(Work required):
Of all the lines in the records below, copy only those that contain the string "avatar".

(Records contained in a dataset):
┌────────

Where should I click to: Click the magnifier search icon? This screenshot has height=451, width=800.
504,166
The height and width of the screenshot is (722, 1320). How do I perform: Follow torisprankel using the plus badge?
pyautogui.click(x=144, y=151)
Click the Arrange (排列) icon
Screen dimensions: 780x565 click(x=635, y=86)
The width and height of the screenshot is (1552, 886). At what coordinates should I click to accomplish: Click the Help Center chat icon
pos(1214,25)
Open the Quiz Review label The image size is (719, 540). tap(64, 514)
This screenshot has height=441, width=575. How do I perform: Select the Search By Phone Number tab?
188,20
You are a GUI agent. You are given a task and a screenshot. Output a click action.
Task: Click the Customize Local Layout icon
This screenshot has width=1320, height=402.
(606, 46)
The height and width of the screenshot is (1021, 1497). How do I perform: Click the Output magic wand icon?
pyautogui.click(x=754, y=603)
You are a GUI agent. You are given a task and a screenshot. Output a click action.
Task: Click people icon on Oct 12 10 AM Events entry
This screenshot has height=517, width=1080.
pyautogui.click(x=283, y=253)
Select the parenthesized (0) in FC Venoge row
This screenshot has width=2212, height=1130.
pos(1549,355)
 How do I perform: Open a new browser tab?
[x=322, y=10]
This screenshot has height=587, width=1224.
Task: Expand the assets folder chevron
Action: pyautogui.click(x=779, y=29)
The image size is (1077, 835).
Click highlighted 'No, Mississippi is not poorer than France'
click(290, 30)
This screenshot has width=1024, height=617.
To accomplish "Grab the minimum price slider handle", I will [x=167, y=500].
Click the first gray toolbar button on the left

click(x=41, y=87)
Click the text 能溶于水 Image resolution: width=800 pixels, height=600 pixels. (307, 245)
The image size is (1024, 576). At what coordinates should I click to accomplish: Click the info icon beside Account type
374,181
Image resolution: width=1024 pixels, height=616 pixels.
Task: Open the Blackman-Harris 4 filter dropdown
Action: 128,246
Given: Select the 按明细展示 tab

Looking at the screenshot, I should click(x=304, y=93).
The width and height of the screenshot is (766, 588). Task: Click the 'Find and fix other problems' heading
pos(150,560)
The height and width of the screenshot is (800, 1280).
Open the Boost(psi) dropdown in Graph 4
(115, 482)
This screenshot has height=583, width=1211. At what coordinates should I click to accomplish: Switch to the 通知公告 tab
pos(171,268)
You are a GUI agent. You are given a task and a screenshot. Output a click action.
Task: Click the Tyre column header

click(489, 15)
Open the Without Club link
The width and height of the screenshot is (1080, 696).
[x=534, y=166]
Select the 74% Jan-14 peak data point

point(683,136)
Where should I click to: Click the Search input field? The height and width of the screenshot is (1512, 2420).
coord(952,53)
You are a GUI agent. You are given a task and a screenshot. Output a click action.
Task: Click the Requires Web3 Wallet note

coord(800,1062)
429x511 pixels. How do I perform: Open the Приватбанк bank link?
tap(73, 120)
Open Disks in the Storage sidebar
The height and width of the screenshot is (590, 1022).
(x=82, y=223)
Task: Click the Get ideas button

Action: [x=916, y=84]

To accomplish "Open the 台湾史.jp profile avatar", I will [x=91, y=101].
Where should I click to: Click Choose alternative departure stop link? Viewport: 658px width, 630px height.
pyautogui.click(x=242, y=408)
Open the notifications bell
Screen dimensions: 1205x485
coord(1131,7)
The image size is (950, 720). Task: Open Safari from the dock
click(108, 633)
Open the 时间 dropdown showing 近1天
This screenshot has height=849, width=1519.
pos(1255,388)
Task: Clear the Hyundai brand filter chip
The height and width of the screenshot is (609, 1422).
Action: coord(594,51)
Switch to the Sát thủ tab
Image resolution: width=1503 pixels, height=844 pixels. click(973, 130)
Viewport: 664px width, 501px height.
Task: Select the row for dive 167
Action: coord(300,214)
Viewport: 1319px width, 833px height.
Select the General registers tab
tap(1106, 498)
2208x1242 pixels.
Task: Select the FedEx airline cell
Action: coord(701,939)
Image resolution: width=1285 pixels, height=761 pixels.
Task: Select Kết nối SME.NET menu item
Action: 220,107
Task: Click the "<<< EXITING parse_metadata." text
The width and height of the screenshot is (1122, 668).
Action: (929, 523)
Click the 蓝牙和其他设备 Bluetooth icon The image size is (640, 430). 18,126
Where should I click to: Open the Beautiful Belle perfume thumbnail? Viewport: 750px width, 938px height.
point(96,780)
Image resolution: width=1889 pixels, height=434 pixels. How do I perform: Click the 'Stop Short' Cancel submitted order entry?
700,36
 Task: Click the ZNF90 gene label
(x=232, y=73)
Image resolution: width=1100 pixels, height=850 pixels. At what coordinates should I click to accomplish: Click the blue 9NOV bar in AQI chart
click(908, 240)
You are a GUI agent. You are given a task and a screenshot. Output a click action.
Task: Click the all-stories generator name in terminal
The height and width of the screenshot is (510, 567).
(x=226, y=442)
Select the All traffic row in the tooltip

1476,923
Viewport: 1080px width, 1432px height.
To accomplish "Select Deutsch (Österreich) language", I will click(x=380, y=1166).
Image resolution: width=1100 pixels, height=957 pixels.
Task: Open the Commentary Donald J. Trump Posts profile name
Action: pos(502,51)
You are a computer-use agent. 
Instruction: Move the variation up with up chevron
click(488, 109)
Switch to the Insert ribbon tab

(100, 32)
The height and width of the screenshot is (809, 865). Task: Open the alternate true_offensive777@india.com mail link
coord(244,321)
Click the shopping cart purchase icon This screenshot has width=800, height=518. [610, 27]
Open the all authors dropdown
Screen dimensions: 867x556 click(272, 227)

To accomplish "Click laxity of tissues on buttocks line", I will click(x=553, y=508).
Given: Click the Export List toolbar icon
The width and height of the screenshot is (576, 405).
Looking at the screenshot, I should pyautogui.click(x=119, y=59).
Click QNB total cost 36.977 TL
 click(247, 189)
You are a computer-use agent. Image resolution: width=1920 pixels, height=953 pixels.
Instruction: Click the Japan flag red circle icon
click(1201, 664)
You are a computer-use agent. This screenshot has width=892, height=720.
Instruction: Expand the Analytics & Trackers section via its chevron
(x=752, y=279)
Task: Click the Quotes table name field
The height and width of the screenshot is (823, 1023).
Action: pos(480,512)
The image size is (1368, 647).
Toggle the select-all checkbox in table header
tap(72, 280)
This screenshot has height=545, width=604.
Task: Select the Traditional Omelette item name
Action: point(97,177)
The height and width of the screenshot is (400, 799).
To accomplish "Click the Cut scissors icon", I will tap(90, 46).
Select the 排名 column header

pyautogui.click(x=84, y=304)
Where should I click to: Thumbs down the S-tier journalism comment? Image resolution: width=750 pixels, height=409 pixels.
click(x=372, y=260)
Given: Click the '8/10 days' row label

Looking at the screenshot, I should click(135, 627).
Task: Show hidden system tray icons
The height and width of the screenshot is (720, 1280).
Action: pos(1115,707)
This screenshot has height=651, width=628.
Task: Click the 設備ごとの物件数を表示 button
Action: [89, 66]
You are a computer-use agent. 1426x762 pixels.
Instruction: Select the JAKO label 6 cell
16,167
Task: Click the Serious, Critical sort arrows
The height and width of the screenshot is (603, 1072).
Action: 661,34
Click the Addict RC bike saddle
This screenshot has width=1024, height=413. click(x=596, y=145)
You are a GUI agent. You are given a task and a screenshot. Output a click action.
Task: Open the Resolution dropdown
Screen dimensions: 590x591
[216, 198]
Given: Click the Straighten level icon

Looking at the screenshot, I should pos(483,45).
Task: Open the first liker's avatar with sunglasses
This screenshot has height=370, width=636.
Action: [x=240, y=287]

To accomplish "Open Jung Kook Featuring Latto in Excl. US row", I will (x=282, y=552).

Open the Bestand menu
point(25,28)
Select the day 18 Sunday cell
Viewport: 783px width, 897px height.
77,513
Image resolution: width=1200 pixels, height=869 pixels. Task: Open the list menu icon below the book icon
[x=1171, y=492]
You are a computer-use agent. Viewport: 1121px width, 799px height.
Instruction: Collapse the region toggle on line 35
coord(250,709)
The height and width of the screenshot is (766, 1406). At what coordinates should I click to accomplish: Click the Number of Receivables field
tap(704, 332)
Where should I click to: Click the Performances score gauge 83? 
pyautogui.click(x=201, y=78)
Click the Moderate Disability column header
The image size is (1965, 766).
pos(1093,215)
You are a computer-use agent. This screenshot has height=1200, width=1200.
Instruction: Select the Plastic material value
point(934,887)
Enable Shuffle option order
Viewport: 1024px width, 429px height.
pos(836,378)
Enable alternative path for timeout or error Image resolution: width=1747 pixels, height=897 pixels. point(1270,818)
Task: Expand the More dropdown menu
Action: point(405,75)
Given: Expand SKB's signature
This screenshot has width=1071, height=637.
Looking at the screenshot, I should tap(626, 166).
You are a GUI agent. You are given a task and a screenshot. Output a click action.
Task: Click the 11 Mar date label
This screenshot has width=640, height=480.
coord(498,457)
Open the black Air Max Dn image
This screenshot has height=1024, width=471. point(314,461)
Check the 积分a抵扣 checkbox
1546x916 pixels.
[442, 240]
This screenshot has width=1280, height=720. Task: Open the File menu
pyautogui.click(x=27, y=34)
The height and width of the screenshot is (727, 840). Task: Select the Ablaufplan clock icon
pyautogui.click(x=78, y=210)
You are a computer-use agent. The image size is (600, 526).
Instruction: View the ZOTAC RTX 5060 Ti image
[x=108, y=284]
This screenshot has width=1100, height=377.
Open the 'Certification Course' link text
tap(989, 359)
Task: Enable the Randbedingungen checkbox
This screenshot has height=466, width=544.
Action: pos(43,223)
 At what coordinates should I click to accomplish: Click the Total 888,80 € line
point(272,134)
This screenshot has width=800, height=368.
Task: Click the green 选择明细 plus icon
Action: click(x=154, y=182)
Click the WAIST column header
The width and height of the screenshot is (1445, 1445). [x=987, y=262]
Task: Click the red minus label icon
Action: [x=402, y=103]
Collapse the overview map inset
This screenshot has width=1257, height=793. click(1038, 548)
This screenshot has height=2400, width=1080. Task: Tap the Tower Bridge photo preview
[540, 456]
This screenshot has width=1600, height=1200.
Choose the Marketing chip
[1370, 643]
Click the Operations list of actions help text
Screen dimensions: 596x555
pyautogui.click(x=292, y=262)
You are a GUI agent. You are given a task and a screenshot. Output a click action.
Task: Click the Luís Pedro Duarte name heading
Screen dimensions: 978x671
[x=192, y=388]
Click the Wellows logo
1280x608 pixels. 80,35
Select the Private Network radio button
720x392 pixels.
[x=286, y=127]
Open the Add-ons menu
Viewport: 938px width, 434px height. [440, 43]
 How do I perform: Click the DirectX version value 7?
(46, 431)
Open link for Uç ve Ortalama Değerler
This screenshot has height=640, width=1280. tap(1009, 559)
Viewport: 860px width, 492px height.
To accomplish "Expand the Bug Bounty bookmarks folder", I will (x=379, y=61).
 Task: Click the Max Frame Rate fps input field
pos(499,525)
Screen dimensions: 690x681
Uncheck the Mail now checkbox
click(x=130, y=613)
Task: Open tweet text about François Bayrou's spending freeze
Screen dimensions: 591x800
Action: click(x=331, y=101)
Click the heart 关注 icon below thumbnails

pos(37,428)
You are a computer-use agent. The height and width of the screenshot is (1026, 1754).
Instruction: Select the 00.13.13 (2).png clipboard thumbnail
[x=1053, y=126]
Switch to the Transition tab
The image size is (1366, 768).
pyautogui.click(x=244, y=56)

└────────

(Answer box):
To accomplish "Open the 台湾史.jp profile avatar", I will [x=91, y=101].
Task: Open the first liker's avatar with sunglasses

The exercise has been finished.